What is being asked: What you produce should be every line from the data that includes "Select".

Stored items:
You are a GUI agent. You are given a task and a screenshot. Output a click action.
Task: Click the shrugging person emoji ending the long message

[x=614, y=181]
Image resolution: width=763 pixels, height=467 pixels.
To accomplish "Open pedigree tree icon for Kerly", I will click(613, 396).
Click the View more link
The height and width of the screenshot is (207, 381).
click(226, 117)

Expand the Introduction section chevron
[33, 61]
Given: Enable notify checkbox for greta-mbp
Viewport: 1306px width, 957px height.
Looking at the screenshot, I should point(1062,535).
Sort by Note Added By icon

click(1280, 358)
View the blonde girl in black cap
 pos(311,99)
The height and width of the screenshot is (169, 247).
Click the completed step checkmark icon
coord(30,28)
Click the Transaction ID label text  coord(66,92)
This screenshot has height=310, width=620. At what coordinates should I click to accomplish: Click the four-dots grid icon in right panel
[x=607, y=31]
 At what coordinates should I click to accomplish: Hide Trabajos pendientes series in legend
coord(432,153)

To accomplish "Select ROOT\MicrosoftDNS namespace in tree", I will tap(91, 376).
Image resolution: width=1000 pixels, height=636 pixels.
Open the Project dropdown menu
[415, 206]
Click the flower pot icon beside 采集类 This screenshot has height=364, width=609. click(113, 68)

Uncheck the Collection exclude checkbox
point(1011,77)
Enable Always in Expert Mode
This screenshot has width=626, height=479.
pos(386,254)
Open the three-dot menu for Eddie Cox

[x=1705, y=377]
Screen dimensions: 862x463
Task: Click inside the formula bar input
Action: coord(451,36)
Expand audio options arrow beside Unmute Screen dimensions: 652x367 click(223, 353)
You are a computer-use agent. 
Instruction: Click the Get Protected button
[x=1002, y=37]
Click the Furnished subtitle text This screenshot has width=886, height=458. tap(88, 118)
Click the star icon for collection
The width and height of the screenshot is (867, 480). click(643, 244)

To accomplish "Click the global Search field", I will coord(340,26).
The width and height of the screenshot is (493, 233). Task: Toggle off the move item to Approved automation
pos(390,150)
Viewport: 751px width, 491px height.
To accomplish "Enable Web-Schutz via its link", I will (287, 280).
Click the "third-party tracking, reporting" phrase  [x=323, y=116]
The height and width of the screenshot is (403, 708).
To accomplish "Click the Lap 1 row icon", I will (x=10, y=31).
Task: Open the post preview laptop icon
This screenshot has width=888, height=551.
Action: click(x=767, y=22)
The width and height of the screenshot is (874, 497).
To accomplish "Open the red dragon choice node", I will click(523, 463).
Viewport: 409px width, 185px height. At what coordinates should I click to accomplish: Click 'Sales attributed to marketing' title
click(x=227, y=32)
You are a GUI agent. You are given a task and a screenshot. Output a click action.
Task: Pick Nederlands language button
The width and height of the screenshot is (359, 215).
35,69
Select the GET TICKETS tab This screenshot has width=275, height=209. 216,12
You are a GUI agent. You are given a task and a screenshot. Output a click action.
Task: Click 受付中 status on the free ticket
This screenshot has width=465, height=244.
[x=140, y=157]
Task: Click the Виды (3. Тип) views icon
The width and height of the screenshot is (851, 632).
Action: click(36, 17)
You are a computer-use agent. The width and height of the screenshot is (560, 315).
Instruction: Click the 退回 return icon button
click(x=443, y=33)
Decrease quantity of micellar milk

Your solution:
To accomplish "Select ROOT\MicrosoftDNS namespace in tree", I will tap(91, 376).
Select the GET TICKETS tab This screenshot has width=275, height=209. 216,12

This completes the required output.